Input records Start Marker
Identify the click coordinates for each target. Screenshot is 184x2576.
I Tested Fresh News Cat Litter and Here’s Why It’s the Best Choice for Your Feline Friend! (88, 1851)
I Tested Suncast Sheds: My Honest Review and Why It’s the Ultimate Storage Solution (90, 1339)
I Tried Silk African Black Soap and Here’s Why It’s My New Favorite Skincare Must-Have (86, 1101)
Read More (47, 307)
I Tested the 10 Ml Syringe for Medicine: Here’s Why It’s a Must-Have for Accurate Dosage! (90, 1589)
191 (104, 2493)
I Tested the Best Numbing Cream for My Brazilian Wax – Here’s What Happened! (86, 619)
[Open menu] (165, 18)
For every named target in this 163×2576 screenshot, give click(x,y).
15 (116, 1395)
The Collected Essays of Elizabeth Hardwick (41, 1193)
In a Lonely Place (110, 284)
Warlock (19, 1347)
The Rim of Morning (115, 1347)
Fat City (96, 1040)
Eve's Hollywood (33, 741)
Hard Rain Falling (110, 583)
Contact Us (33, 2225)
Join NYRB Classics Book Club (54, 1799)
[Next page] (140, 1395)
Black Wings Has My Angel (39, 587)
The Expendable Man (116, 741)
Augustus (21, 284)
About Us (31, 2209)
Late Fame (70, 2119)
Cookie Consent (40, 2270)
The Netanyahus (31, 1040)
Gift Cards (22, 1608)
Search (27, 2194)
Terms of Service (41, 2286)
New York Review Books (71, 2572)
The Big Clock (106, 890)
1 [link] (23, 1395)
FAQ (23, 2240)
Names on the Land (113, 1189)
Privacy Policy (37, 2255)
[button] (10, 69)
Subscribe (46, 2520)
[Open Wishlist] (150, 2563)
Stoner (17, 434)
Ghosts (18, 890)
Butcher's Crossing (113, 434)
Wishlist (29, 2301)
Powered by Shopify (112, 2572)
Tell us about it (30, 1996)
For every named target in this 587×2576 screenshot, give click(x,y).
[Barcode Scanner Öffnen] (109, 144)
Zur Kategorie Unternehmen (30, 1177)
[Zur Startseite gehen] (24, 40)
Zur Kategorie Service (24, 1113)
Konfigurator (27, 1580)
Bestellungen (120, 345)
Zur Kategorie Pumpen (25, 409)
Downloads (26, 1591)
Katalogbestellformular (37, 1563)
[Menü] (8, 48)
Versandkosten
Input records End Marker
**Task requirements**: Transcribe the entries exactly.

**Answer space**:
Identify the click coordinates for each target. Screenshot is 184x2576.
I Tested Fresh News Cat Litter and Here’s Why It’s the Best Choice for Your Feline Friend! (88, 1851)
I Tested Suncast Sheds: My Honest Review and Why It’s the Ultimate Storage Solution (90, 1339)
I Tried Silk African Black Soap and Here’s Why It’s My New Favorite Skincare Must-Have (86, 1101)
Read More (47, 307)
I Tested the 10 Ml Syringe for Medicine: Here’s Why It’s a Must-Have for Accurate Dosage! (90, 1589)
191 (104, 2493)
I Tested the Best Numbing Cream for My Brazilian Wax – Here’s What Happened! (86, 619)
[Open menu] (165, 18)
For every named target in this 163×2576 screenshot, give click(x,y).
15 (116, 1395)
The Collected Essays of Elizabeth Hardwick (41, 1193)
In a Lonely Place (110, 284)
Warlock (19, 1347)
The Rim of Morning (115, 1347)
Fat City (96, 1040)
Eve's Hollywood (33, 741)
Hard Rain Falling (110, 583)
Contact Us (33, 2225)
Join NYRB Classics Book Club (54, 1799)
[Next page] (140, 1395)
Black Wings Has My Angel (39, 587)
The Expendable Man (116, 741)
Augustus (21, 284)
About Us (31, 2209)
Late Fame (70, 2119)
Cookie Consent (40, 2270)
The Netanyahus (31, 1040)
Gift Cards (22, 1608)
Search (27, 2194)
Terms of Service (41, 2286)
New York Review Books (71, 2572)
The Big Clock (106, 890)
1 [link] (23, 1395)
FAQ (23, 2240)
Names on the Land (113, 1189)
Privacy Policy (37, 2255)
[button] (10, 69)
Subscribe (46, 2520)
[Open Wishlist] (150, 2563)
Stoner (17, 434)
Ghosts (18, 890)
Butcher's Crossing (113, 434)
Wishlist (29, 2301)
Powered by Shopify (112, 2572)
Tell us about it (30, 1996)
For every named target in this 587×2576 screenshot, give click(x,y).
[Barcode Scanner Öffnen] (109, 144)
Zur Kategorie Unternehmen (30, 1177)
[Zur Startseite gehen] (24, 40)
Zur Kategorie Service (24, 1113)
Konfigurator (27, 1580)
Bestellungen (120, 345)
Zur Kategorie Pumpen (25, 409)
Downloads (26, 1591)
Katalogbestellformular (37, 1563)
[Menü] (8, 48)
Versandkosten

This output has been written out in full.